## Introduction

Before we delve into trying to `jit` compile a pytorch module, it is important
to understand what `Pytorch 2.0` brings with `torch.compile` and why `torch.jit.script`
or `FX tracing` weren't good enough and what were the limitations.

Refer to: https://pytorch.org/tutorials/intermediate/torch_compile_tutorial.html#comparison-to-torchscript-and-fx-tracing

Essentially, scripting or tracing either error out or only capture the activated path in control
flow instructions thus being erroneous or non-functional.

------------------------------------------------------------------------------------------------------------------------

We use `torch.dynamo` here to capture the graphs generated for the corresponding `nn.Module` and understand
the number of `graph-breaks` in the code.


In [1]:
import os
from huggingface_hub import login

access_token = os.environ["HF_ACCESS_TOKEN"]
login(token=access_token)

os.environ["TORCH_COMPILE_DEBUG"] = "1"  # Dumps files in `torch_compile_debug/`

# Choose which logs to enable
# os.environ["TORCH_LOGS"] = "+dynamo,+aot_graphs,+inductor,+guards,+graph"
os.environ["TORCH_LOGS"] = "+dynamo"

import torch.nn as nn
from torch._dynamo import optimize

from transformers import AutoModelForCausalLM, AutoTokenizer

The token has not been saved to the git credentials helper. Pass `add_to_git_credential=True` in this function directly or `--add-to-git-credential` if using via `huggingface-cli` if you want to set the git credential as well.
Token is valid (permission: write).
Your token has been saved to /home/gaurav/.cache/huggingface/token
Login successful


In [2]:
from transformers import AutoModel, AutoTokenizer
import torch.nn as nn
import torch

class LLaMAFirstLayerModel(nn.Module):
    def __init__(self, llama_model_name: str, output_dim: int):
        super(LLaMAFirstLayerModel, self).__init__()

        # Load the LLaMA model
        full_llama = AutoModel.from_pretrained(llama_model_name)

        # Extract and store the embedding layer
        self.embed_tokens = full_llama.embed_tokens

        # Extract and store the first decoder layer
        self.first_layer = full_llama.layers[0]

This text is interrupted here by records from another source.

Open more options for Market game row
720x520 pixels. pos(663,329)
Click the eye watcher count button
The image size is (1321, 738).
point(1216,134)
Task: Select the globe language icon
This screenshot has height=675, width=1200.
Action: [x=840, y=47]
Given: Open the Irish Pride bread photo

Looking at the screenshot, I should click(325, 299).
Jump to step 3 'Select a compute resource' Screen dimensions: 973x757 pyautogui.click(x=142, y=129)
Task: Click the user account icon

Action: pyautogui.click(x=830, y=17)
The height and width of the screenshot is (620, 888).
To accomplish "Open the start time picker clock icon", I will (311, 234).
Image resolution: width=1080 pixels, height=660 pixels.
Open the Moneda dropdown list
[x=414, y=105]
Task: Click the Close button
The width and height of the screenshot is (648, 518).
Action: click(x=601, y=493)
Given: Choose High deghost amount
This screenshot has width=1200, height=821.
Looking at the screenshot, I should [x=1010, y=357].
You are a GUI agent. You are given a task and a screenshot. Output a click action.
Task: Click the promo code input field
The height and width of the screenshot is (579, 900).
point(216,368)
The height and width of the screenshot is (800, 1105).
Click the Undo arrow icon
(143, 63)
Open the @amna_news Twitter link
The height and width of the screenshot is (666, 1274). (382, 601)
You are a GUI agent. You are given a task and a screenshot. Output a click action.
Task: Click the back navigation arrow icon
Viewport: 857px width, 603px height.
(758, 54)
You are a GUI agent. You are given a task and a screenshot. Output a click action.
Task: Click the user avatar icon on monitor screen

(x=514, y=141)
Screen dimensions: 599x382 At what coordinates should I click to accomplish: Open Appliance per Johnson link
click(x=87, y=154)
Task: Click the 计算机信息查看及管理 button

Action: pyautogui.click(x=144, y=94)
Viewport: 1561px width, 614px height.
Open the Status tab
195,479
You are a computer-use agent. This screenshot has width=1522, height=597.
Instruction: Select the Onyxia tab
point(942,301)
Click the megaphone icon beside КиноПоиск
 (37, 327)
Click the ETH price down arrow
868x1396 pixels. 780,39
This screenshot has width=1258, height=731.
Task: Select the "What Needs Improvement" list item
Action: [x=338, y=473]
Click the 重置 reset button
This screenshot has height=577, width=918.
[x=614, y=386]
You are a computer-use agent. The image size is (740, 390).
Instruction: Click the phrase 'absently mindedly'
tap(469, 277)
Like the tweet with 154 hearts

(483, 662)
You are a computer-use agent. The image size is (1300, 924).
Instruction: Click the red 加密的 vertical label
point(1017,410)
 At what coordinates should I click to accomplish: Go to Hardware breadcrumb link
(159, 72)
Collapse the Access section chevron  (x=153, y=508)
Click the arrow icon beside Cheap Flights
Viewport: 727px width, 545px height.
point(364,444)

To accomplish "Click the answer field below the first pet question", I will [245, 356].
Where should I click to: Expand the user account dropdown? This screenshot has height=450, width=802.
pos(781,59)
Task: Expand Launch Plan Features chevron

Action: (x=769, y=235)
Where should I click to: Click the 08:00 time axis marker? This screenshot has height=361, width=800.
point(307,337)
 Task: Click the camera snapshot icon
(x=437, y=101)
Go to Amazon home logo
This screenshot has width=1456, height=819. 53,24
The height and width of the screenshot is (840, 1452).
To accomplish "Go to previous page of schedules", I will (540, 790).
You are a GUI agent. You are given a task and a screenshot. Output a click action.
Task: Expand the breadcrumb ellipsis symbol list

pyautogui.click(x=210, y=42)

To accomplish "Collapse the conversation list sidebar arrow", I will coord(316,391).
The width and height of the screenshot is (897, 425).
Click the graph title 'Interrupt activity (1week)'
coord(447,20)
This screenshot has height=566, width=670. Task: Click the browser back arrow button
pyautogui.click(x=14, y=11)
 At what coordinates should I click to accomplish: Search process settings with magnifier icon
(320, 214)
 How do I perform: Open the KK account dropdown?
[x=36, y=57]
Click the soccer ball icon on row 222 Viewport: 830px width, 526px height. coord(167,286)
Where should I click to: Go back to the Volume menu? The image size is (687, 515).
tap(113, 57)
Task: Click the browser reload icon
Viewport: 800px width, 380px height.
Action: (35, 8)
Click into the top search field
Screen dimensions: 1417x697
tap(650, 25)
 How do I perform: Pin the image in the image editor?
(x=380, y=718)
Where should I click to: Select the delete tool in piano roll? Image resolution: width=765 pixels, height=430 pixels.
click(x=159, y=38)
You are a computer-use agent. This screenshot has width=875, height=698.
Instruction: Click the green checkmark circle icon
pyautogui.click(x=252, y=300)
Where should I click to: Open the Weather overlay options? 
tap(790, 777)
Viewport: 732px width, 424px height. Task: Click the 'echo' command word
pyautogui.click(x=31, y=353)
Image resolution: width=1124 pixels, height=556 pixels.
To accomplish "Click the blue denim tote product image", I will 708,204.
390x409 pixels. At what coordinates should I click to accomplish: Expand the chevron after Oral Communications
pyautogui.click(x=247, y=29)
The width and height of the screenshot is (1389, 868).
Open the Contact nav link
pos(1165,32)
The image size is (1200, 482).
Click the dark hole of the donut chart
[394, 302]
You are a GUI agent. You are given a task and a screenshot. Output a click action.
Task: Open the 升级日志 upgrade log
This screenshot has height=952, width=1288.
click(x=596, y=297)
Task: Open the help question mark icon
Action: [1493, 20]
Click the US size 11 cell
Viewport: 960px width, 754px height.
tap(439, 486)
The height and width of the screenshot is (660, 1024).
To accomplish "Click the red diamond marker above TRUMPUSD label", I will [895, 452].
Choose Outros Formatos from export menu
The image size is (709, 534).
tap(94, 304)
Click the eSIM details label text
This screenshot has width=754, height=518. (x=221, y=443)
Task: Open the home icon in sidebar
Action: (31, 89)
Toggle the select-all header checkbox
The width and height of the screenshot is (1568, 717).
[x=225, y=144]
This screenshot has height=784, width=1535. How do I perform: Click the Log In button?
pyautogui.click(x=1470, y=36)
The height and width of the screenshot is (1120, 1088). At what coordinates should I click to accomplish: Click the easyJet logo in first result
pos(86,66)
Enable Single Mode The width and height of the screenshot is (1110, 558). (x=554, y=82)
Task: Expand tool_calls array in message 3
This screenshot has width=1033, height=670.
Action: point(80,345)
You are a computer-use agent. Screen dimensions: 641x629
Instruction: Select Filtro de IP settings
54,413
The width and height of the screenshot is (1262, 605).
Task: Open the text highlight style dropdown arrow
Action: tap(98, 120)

        # Linear layer to map to output dimensions
        llama_hidden_dim = full_llama.config.hidden_size
        self.linear = nn.Linear(llama_hidden_dim, output_dim)

        # Softmax for output probabilities
        self.softmax = nn.Softmax(dim=-1)

    # Explicit typing of input_ids and attention_mask for TorchScript
    def forward(self, input_ids):
        # Generate embeddings
        embeddings = self.embed_tokens(input_ids)

        # Check if position_ids need to be explicitly handled
        position_ids = torch.arange(0, input_ids.size(1), device=input_ids.device).unsqueeze(0)

        # Pass through the first layer with position_ids
        layer_output = self.first_layer(embeddings, position_ids=position_ids)[0]

        # Pool the output (mean along sequence dimension)
        pooled_output = torch.mean(layer_output, dim=1)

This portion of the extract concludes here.